Sjögren's disease (SjD), a common systemic autoimmune disease characterized by severe oral and ocular
dryness and multi-organ involvement, has no disease modifying treatment available. Clinical trials to date have
failed due to the clinical and biologic heterogeneity of SjD. As a result, it is important to subset SjD patients into
pathobiologically similar groups, called endotypes. SjD patients who have a high number of lymphocytes in their
salivary gland (SG) represent one endotype. This biopsy positive (Bx+) endotype has high cytokines that signal
via Janus kinases (JAKs) and higher levels of autoantibodies.
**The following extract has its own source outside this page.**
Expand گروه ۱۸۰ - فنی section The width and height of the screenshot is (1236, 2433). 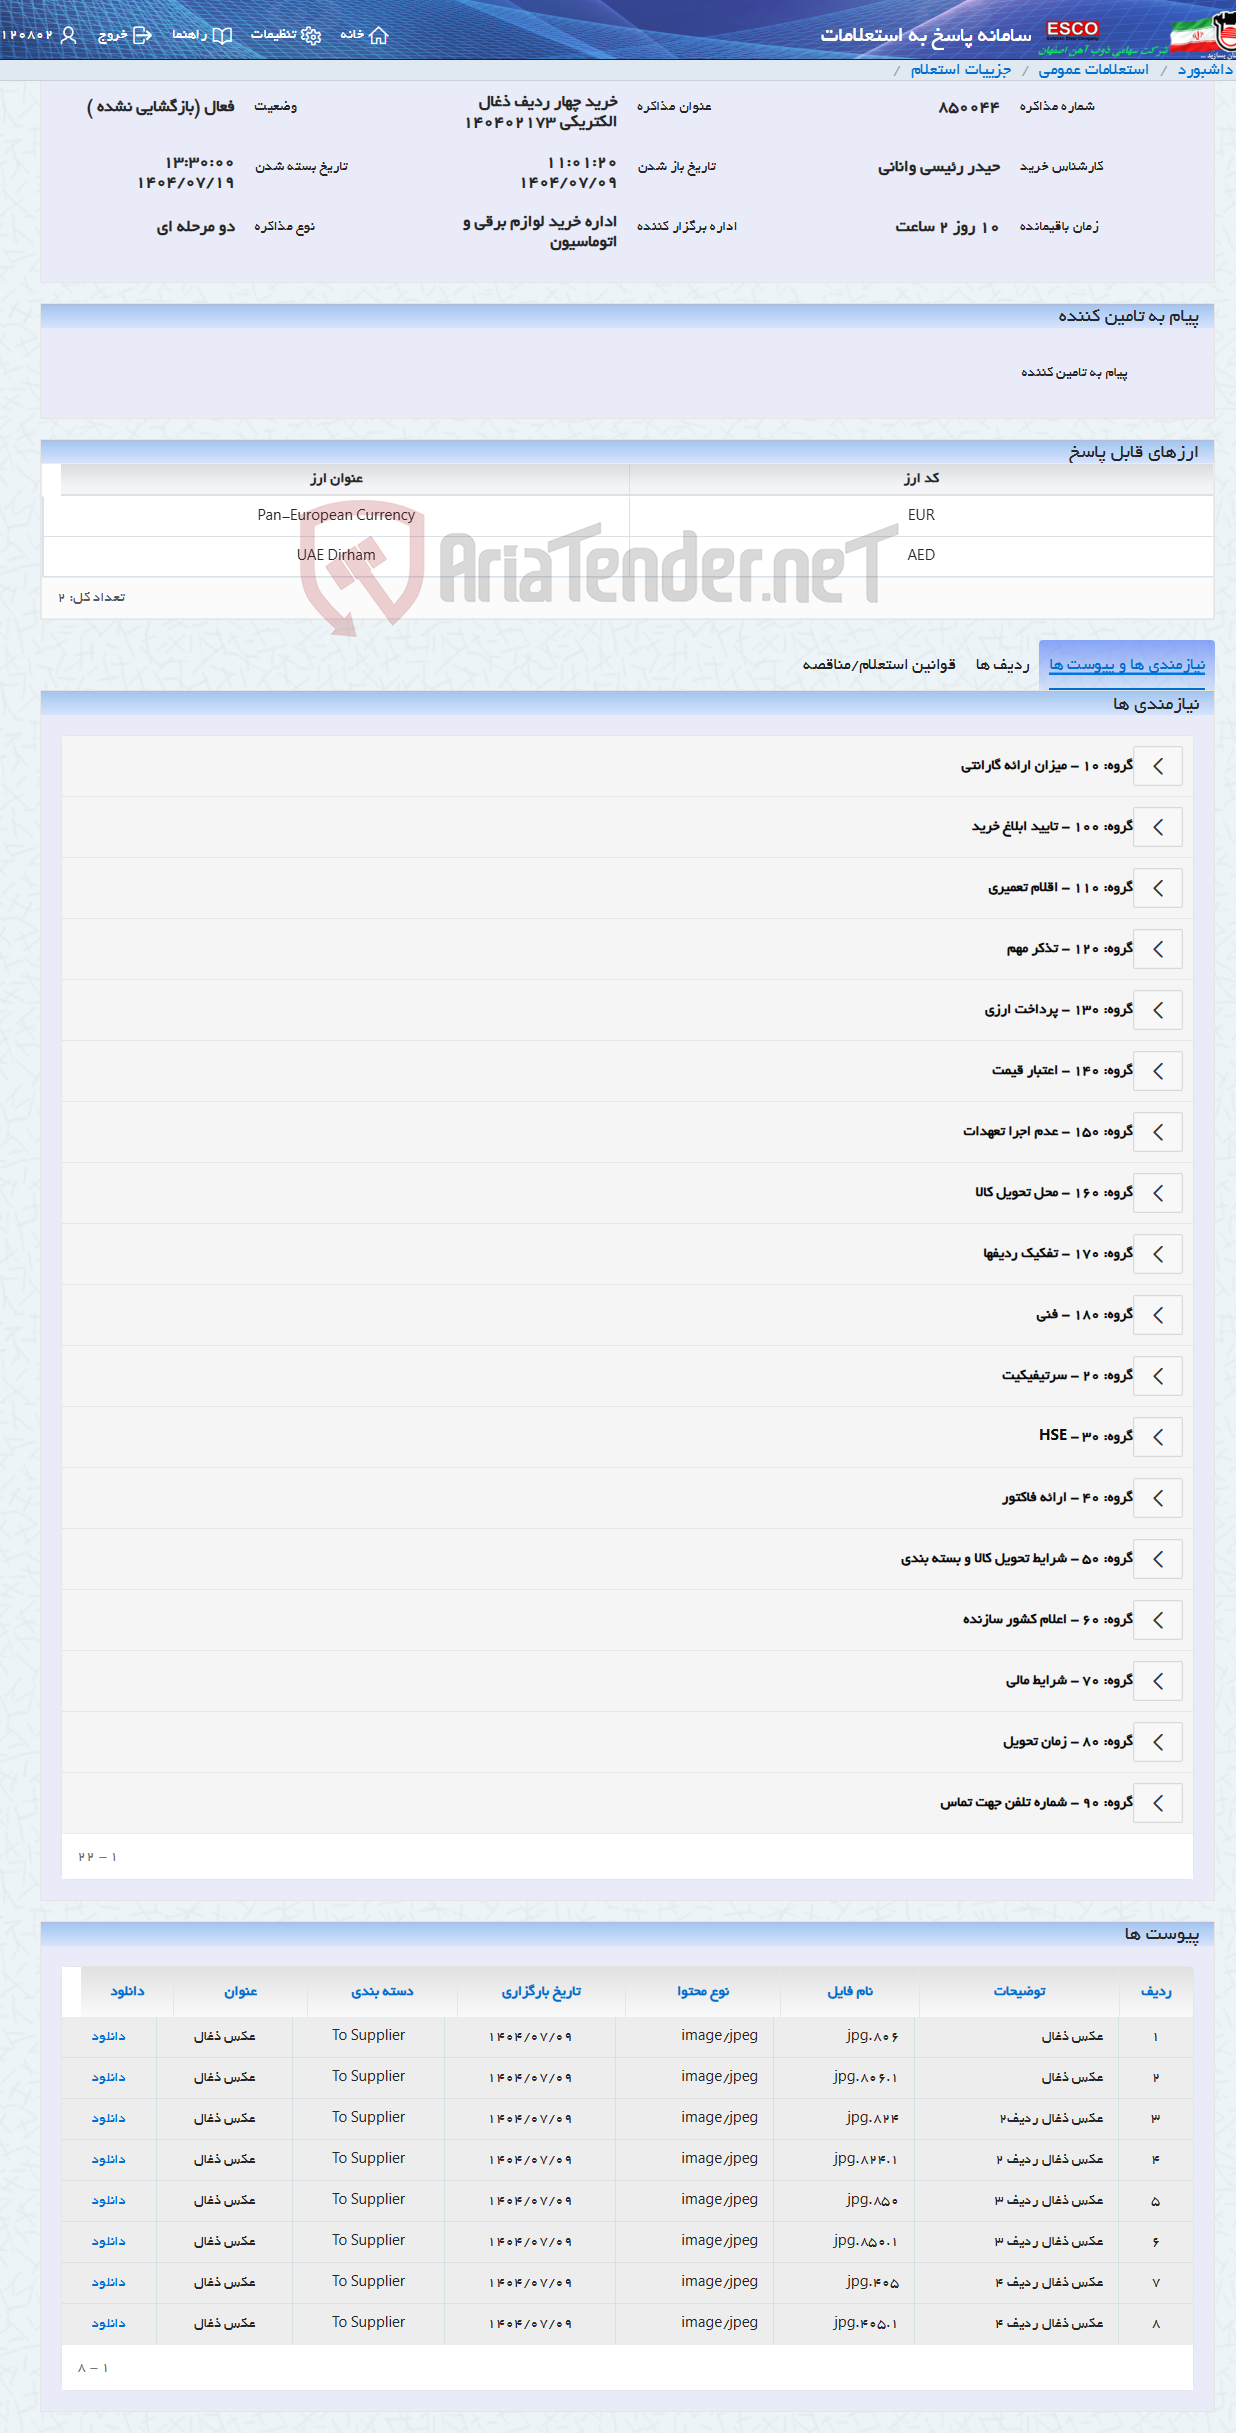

Another approach to generate biologically unique
endotypes is to stratify by hallmark symptoms of dryness, pain, and fatigue. Mesenchymal stromal cells (MSCs)
are enriched in SjD compared to control SGs and have divergent signaling pathways preclinically, suggesting
that SG-MSCs might drive pathogenesis. The long-term goal is to mechanistically explain and generate therapies
that target SG-MSCs in SjD. The overall objective of this application is to define how SjD endotypes modify MSC
immunobiology, comparing mouse to human SG-MSCs. The central hypothesis is that MSCs are drivers of SjD
pathogenesis through their maladaptive response to the cytokines unique to certain endotypes. The rationale for
this project is based on new data that SG-MSCs treated with IFN become maladaptive and promote
CD4+CXCR3+ T-cell and B-cell chemotaxis. These new data identify targetable maladaptive MSC behavior;
however, the response to other inflammatory cytokines in endotype-specific SjD SG microenvironments is
unknown. This knowledge is critical to define and target the pathogenic contributions of SG-MSCs in SjD. The
central hypothesis will be tested by pursuing two specific aims: 1) determine the signaling pathways driving
maladaptive mouse MSCs and SjD using multiple JAK inhibitors as translational immunopharmacological probes
in Bx+ endotype; and 2) define pathologic responses and heterogeneity of human MSCs in SjD by endotype. In
aim 1, Bx+ phenotype SjD mice will be treated with JAK inhibitors as immunopharmacological probes. SG-MSC
transcript and protein profile, localization, and neighbors in situ will be determined using sequential FISH with
hybridization chain reaction (seqFISH-HCR) by each treatment. SG-MSC maladaptive phenotype and function
will be verified in vitro and SjD-like disease in mice will be measured. In aim 2, human MSC transcript and protein
profiles, localization, and neighbors will be determined, comparing endotypes. Maladaptive MSC behavior will
be mechanistically tested in vitro with aim 1 JAK inhibitors, identifying parallels between mice and humans. The
proposed research is innovative, because it focuses on SjD endotypes, critical to guiding future pharmacologic
MSC targeting and to deconvoluting SjD heterogeneity. Furthermore, it uses seqFISH-HCR technology for high
resolution insight into the MSC phenotype in situ. The proposal is significant because it clarifies the pathobiology
of a novel immunomodulatory cell, the SG-MSC, by SjD endotype, opening new horizons for MSC- and SjD
endotype-targeted therapies. It also performs highly translatable comparisons in vivo between JAK inhibitors.